© Laure Maugeais.
En attendant que le soleil revienne cet été, nous vous présentons Laure Maugeais, une photographe qui habite la montagne et a travaillé dans le froid pour cette série En attendant que la neige fonde. Ce travail sera présentée aux Rencontres Photo de Castelfranc à partir de ce samedi 12 juillet.
Diplômée en anthropologie, en arts du spectacle mention “Cinéma documentaire”, ainsi qu’en management et politique culturels, elle explique que “ceci enrichit considérablement [son] écriture photographique”, et lui permet de “mieux cerner les enjeux du terrain”. Après être restée 5 ans au Kosovo où elle a découvert le métier de photoreporter, elle a déménagé en France.

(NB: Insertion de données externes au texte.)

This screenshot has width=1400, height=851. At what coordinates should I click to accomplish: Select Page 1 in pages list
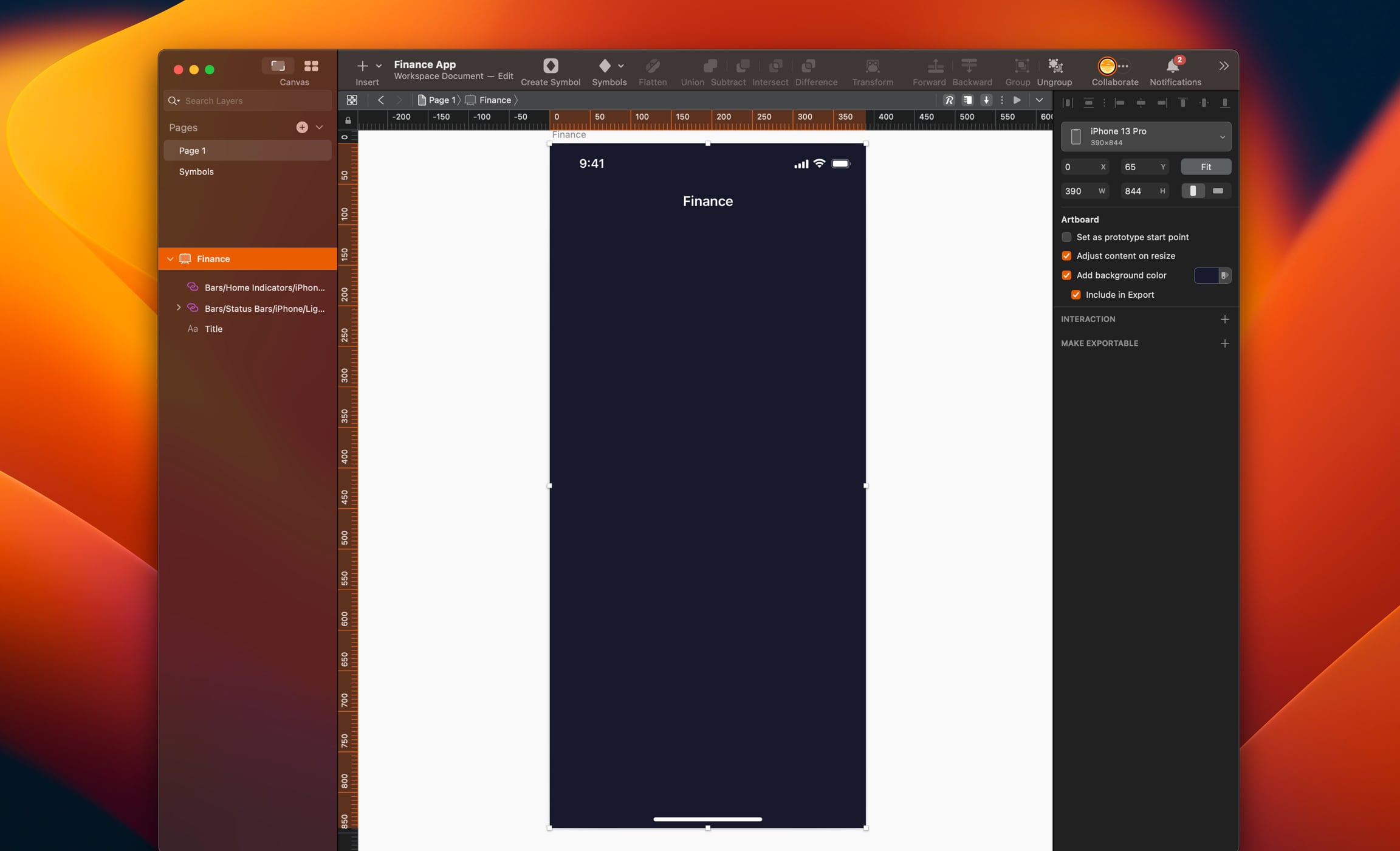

Elle nous raconte la genèse de cette série : “En attendant que la neige fonde est né d’un constat simple, d’un sujet presque tabou : il y a de plus en plus de personnes vivant de façon mobile en montagne pendant les hautes saisons et particulièrement dans la vallée de Chamonix. La population tourne le regard ou lance son flot de critiques, mais ne fait rien de concret, puisque, même si cela fait des années que ça existe, personne n’est réellement allé à leur rencontre. Personne n’y a fait des photographies sur le long cours, personne n’a passé du temps avec eux.”
“Et puis des questions naissent : dans une vallée où les loyers sont extrêmement chers et où l’accès à la propriété est réservé aux bourses aisées, habiter mobile n’est-ce pas une alternative possible ? Dans quelle mesure, comment ? Et un dialogue est-il envisageable entre les populations locales et ces habitants, main-d’œuvre indispensable aux stations ? Quel regard portent les politiques sur ce sujet ? Pourquoi ce sont les services sociaux qui s’occupent des dossiers des saisonniers mobiles? Et au fur et à mesure du travail, des interrogations, des découvertes.”
“Fin été et automne 2012, j’ai commencé à prendre contact avec des habitants mobiles. Je leur ai présenté mon projet et mes travaux précédents. J’ai ensuite démarré le travail. Je ne photographie l’Autre qu’une fois un lien établi, une confiance posée, qui est essentielle puisque je ne travaille qu’en argentique. Les images ne sont visibles qu’une fois le film développé et scanné.”
“Je passe ensuite régulièrement, une heure ou deux, une matinée, un après-midi, une soirée… C’est très flexible. Certains m’appellent parce que quelque chose de particulier se passe ou simplement parce qu’ils sont en congés, donc plus disponibles.”
“Contrairement à ce que de nombreuses personnes peuvent penser, je ne vivais pas en permanence avec eux puisque j’habite en fixe, je suis locataire d’un appartement. Ceci aurait pu poser des difficultés à l’intégration, mais surtout aux observations participantes. Mais je me suis, en fait, plutôt bien intégrée.”
Le confinement et l’étroitesse des habitations ont pu lui poser des difficultés dans son travail, mais elle explique : “Ces habitats mobiles, même si ce sont parfois de grands bahuts, des poids lourds aux coquets intérieurs, restent étroits et limitent les déplacements. L’espace réduit m’a amenée à laisser de côté mon 50 mm pour le 35.”
Quant à la lumière, si particulière dans les montagnes enneigées, “[elle] m’a posé de nombreuses problématiques : la neige donne un contraste fort et un apport assez fou et disproportionné dans les intérieurs. J’ai finalement maintenu le travail en lumière naturelle, même si j’avais pensé à amener un petit néon d’appoint.”
Les autres difficultés? “Le regard des autres, parfois des gens proches, sur cette population et sur le motif de mon travail. Mais j’espère que mon travail pourra être présenté comme un outil de médiation et de sensibilisation entre employeurs, population locale et habitants atypiques, dans le cadre d’un nouvel accueil de début de saison pour les travailleurs (fixes et mobiles).”
L’ensemble du travail de Laure Maugeais est visible sur son site, et la série sera présentée aux Rencontres Photo de Castelfranc à partir du 12 juillet 2014. C.L.